Jan and Leo Lucassen have undertaken an ambitious task – to make migration universally legible to scholars and to public discourse by rendering migration worldwide comparable and measurable, like the gross national product or rates of literacy. In order to approach this task, they have, of necessity, created new datasets – for this alone they are to be congratulated, for undertaking tasks that require a combination of hubris and the willingness to make important decisions about the categorization of human movement along with incorporating room for error. To bring twentieth-century Russia into the picture, especially after 1950, is a signal contribution. The databases used to calculate the cross-cultural migration rates (CCMRs) are a project and an achievement, only conceivable within the companion task of creating an analytic scheme that will work universally.

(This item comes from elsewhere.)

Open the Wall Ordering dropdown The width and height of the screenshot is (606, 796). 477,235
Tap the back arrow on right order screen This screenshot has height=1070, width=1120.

If datasets are hard won, conceptual schemes are always debatable. The fundamental distinctions and decisions about human migration here were designed to create a scheme that would work in all the arenas from which most major migration studies originated: transatlantic, Western European, decolonizing, and transpacific – as well as the content of this volume, the great landmass of Eurasia. Some of this book focuses on what Adam McKeown calls the North Asian System – one of the three great migration systems in which millions of people moved in the nineteenth and twentieth centuries: across the Atlantic, across the Pacific, and, in this case, it includes movement into Siberia, Manchuria, and Mongolia, regions in which the Russian and Chinese states settled colonists in competition for these vast areas.Footnote 1

The Lucassens’s conceptualization of migration includes ways of moving that are not always considered migration. First, and most importantly, they do not exclude internal migration, recognizing that movements that do not transcend international borders can involve as much displacement as international moves. The historical migrations of rural patois-speaking young women to cities to work as domestics in middle-class households, for example, demand shifts in language use and culture. The same can certainly be said of what Americans call “the great migration” from the south to the northern US in the twentieth century. Moreover, in a political unit as large as the USSR or Imperial Russia, the move from Vladivostok to Leningrad/St Petersburg or from Irkutsk to Moscow involved a longer trip than crossing the Atlantic as well as a remarkable change of scene, scale, and culture.Footnote 2

Nor do the Lucassens exclude temporary migration – seasonal and temporary workers and sojourners who returned home after months or a period of years and thus defied the idea that only those who leave home definitively can be considered true migrants. This crucial inclusion corrects a fundamental misunderstanding of migration that lay at the heart of its data sources and interpretations. The urbanward and international migrations that are effectively recorded in many censuses tell us nothing about the high turnover of populations in a world in which movement was the norm. The great volume of temporary migration is captured only by specific sources, such as Prussian migration statistics gathered at the local level (Meldewesen), and these have revealed a world of movement largely ignored until recent years, confirming migration as normal behavior in a wide range of societies, rather than a symptom of pathology.Footnote 3

Finally, and crucially, the Lucassens include coerced migration. This is salutary on two counts, the first being that coerced migration is of great historical importance for the numbers of people moved against their will, the depredations to their home places, and the crucial roles they played at destination. Moreover, there is a spectrum of coercion – from capture and chattel slavery to exile; from expulsion, forced refugeedom, and coerced evacuation in wartime to wage slavery – and, as a consequence, to exclude coercion is to ignore not only chattel slavery and expulsion, but also the role that coercion plays in many migrations.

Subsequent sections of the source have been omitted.